If you’re wondering how a lot of foreign-label shoes, clothes, and accessories arrived in a landfill in Ghana, you’re not alone. Very few of us think about what happens to our clothes after we’ve gotten rid of them. We lug garbage bags full of items that no longer “spark joy” to the Salvation Army, or we toss them in the trash with our Starbucks cup. We donate with good intentions—we want our things to have a second life; we want someone else to get good use out of them, even if we’ve decided they’re useless. And while that sometimes happens, the truth is that there is not enough global demand for the massive quantities of secondhand, low-quality clothing we donate. As a result, our good intentions become costly, overwhelming waste and an environmental nightmare for people living halfway around the world.
Kantamanto, located in Accra, is one of the largest second hand markets in all of West Africa. The whole reason it exists is because of the gross overproduction and undervaluing of garments. This is becoming a global problem, but the United States is leading the charge. Every year, the U.S. exports more than a billion pounds of used clothing.
The future doesn’t look very bright for the retailers in Kantamanto. The more disposable fashion we give away, the more pressure there is for retailers to sell fewer garments for more. Not only are these not high enough quality to last into a second or third life, but they’re not the kinds of styles or fabrics that will appeal to Ghanaians.

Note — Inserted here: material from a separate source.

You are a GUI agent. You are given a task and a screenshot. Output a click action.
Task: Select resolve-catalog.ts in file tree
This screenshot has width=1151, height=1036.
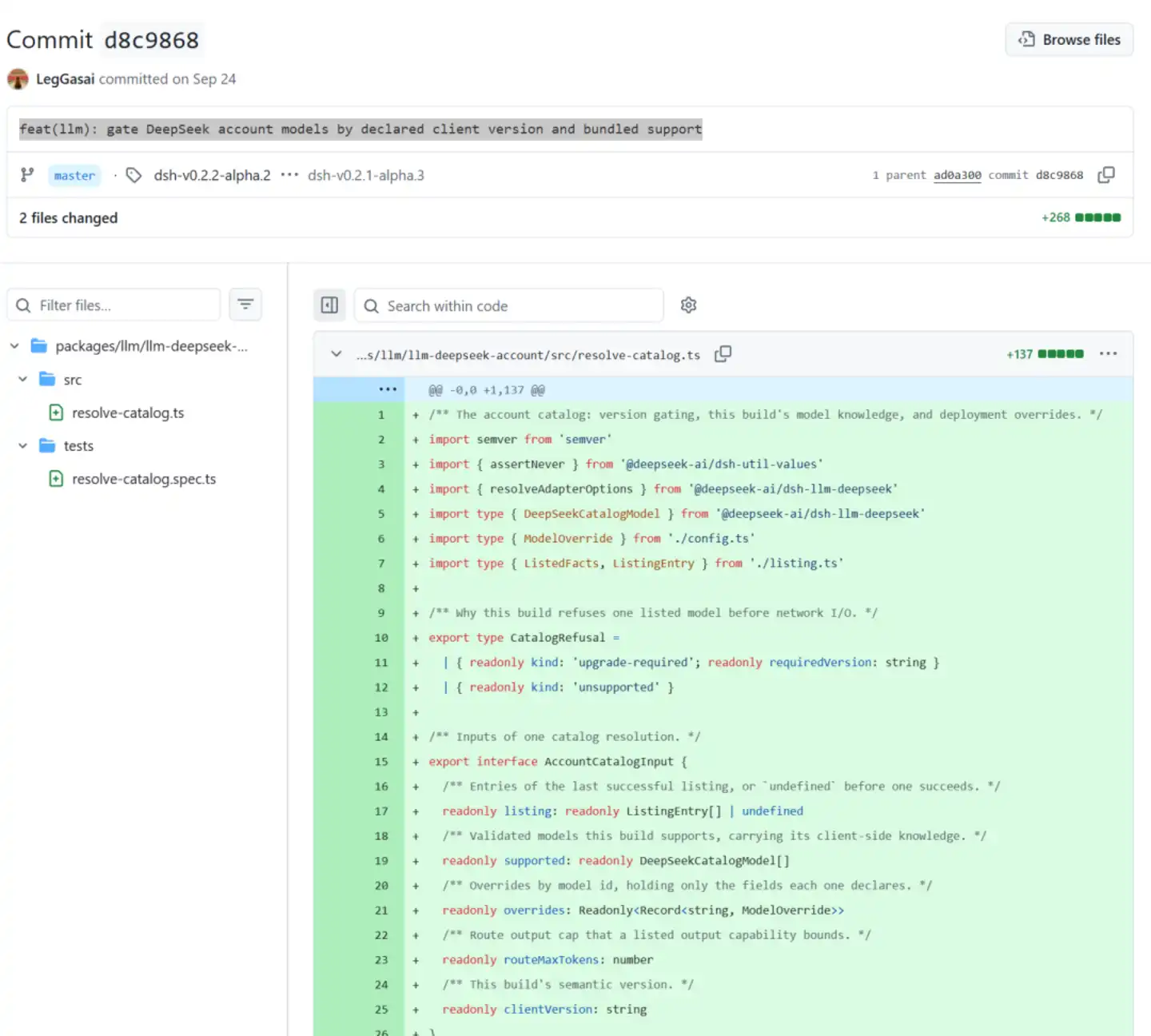(128, 412)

With a shrinking inventory of quality secondhand clothing and a growing inventory of disposable clothing, Ghanaians are forced into doing exactly what we’re led to believe won’t happen when we donate our undesirables. They travel thousands of miles only to get thrown in the trash, never even glimpsing their promised second life. What’s more, the disposal systems in Ghana and much of the developing world are less developed than in the United States, which results in more pollution and climate impact than if it had just been thrown out in the developed world, to say nothing of the environmental cost of transporting all that waste.
Trash is as integral to the hubbub of Kantamanto as fashion. For every three garments sold at Kantamanto, two get trashed. Let me pause here a moment. More than half of our clothing that is sent to Accra goes to the landfill.
This turnover has made Kantamanto the most consolidated point of waste pickup in all of Accra, and possibly the whole country. Still, only about 25% of Kantamanto’s total waste is sent to a landfill. Another 15% is picked up by private, informal collectors who may illegally dump it in waterways, bury it on beaches, burn it in open lots, or simply leave it along the side of the road. This unregulated dumping was behind the 2014 cholera outbreak, which killed 243 people.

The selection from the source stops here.